Downloading Streaming Data

Updated on 2024-10-25 GMT+08:00

View PDF

Context

To download streaming data, you need to determine the position where the data is obtained from the partition, that is, to obtain the cursor. After the start position is determined, the data is obtained cyclically.

There are five cursor types available:

AT_SEQUENCE_NUMBER
AFTER_SEQUENCE_NUMBER
TRIM_HORIZON
LATEST
AT_TIMESTAMP

To better understand the cursor type, you need to understand the following basic concepts:

A sequence number (SN) is the unique identifier of each record. DIS automatically allocates an SN when a data producer calls the PutRecords operation to add data to the DIS stream. SN of the same partition key usually changes with time.
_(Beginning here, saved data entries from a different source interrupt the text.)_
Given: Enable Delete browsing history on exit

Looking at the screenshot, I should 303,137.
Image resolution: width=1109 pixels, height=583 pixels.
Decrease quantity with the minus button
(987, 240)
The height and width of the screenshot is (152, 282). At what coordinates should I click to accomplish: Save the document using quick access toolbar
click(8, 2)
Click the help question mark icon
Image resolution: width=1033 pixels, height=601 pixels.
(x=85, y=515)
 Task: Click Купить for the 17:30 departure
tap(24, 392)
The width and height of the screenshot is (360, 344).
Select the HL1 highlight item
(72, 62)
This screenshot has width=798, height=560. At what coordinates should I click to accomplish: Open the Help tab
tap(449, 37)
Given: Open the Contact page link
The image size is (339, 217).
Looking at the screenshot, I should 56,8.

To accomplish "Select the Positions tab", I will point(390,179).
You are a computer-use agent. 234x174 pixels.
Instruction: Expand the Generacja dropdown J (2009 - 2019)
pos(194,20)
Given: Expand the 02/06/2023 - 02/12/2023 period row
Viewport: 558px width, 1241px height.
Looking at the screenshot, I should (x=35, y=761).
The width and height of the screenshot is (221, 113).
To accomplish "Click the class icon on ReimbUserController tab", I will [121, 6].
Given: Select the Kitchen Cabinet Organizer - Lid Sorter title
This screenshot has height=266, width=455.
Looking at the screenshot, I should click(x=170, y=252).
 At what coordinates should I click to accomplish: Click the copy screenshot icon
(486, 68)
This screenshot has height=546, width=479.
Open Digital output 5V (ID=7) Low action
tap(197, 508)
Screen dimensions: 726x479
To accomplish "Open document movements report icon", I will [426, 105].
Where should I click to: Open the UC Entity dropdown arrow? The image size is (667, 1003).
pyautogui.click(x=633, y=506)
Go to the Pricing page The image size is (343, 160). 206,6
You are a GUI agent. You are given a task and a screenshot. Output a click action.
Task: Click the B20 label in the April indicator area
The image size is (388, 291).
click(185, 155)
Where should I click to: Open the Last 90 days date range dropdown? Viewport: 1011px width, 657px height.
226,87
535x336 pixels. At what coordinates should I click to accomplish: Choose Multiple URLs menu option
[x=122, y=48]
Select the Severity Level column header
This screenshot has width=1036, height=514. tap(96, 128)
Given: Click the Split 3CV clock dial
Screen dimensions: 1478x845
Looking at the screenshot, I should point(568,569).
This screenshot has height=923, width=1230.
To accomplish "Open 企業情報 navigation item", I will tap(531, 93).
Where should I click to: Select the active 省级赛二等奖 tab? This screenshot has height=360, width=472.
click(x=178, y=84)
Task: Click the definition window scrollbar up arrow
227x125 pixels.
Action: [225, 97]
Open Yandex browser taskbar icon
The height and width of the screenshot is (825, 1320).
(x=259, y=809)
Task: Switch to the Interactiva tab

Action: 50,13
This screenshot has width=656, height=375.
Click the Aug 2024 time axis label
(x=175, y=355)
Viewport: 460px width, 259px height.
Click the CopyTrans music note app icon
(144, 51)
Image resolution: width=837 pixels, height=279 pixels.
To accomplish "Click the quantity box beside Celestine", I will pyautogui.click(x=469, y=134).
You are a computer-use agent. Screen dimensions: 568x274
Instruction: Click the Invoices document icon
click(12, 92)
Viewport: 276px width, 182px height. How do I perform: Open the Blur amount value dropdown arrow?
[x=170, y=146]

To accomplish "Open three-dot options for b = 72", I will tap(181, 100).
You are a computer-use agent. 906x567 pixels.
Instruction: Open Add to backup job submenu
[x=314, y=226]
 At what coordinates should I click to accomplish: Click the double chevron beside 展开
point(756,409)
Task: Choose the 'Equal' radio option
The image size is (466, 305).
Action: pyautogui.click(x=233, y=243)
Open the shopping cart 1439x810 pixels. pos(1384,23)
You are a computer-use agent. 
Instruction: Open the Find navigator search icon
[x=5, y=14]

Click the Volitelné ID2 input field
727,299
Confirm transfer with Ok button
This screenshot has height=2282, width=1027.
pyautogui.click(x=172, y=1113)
A longer interval between PutRecords requests results in a larger sequence number.
SN of each partition increases from 0. Each data record corresponds to a unique SN. As a lifecycle ends, the SN expires. For example, after a data record is uploaded to a new partition and its SN starts from 0. After 100 data records are uploaded, the SN of the last data record is 99. When the lifecycle ends, SNs 0 to 99 become unavailable.
The SN range of a partition can be obtained by calling the describeStream API for querying stream details. sequenceNumberRange indicates the data validity range. The first value is the SN of the earliest data, the last value is the SN of the next uploaded data, and the SN of the latest data is one less than the last value.
For example, [100, 200] indicates that a total of 200 data records have been uploaded to the partition, data records 0 to 99 have expired, the earliest valid data record is 100, the latest data record is 199, and the SN of the next data record to be uploaded is 200.

Scenario Description

The following table describes the application scenarios of the five cursor types:

**Table 1** Scenario description
Cursor Type	Description	Application Scenario	Remarks
AT_SEQUENCE_NUMBER	Data is read from the position denoted by a specific SN. The SN is defined by starting-sequence-number in the demo. This is the default cursor type.	This type of cursor is applicable to the scenario where the start SN has been specified.	It is closely related to sequenceNumber and sequenceNumberRange[A and B] of the partition data. The specified SN must meet the following condition: A<=sequenceNumber<=B
AFTER_SEQUENCE_NUMBER	Data is read from the position right after the position denoted by a specific SN. The SN is defined by starting-sequence-number.	This type of cursor is applicable to the scenario where the last consumption position is saved. For example, each consumption record is saved to a file or checkpoint. If the program is restarted, data will be restored from the position right after the save position. Comparatively, AT_SEQUENCE_NUMBER will restore from the save position, leading to a data duplicate.	It is closely related to sequenceNumber and sequenceNumberRange[A and B] of the partition data. The specified SN must meet the following condition: (A-1)<=sequenceNumber<=(B-1)
TRIM_HORIZON	Data is read from the earliest data record in the partition. For example, if sequenceNumberRange [100, 200] is applied, data consumption starts from record 100.	This type of cursor is applicable to scenarios where the consumption position is unknown and all valid data in the partition will be consumed.	None.
LATEST	Data is read from the position just after the most recent record in the partition. That is, the system does not read the existing data in the partition but starts from the data to be uploaded. For example, if sequenceNumberRange [100, 200] is applied, data consumption starts from record 200. If no data is uploaded, the obtained data is empty. If the data is uploaded, record 200, 201, 202... will be obtained.	This type of cursor is applicable to the scenario where the consumption position is unknown, so the existing data in the partition is discarded and consumption position starts from the newly uploaded data.	None.
AT_TIMESTAMP	Data is read from the position denoted by a specific timestamp. A 13-bit timestamp is required when the cursor is obtained. For example, if 1541742263206 is specified, data uploaded from 2018-11-09 13:44:23 is read.	This type of cursor is applicable to the scenario where the consumption position is unknown, but the user wants to consume data from a specific time or from the end time of the last consumption.	If the upload time of the earliest data record is C, timestamp ≥ C. If the timestamp is greater than the timestamp of the latest data or the future time, the system reads from the data right after the latest data.

Sample Code

Use the initialized client instance to obtain data through the DIS stream.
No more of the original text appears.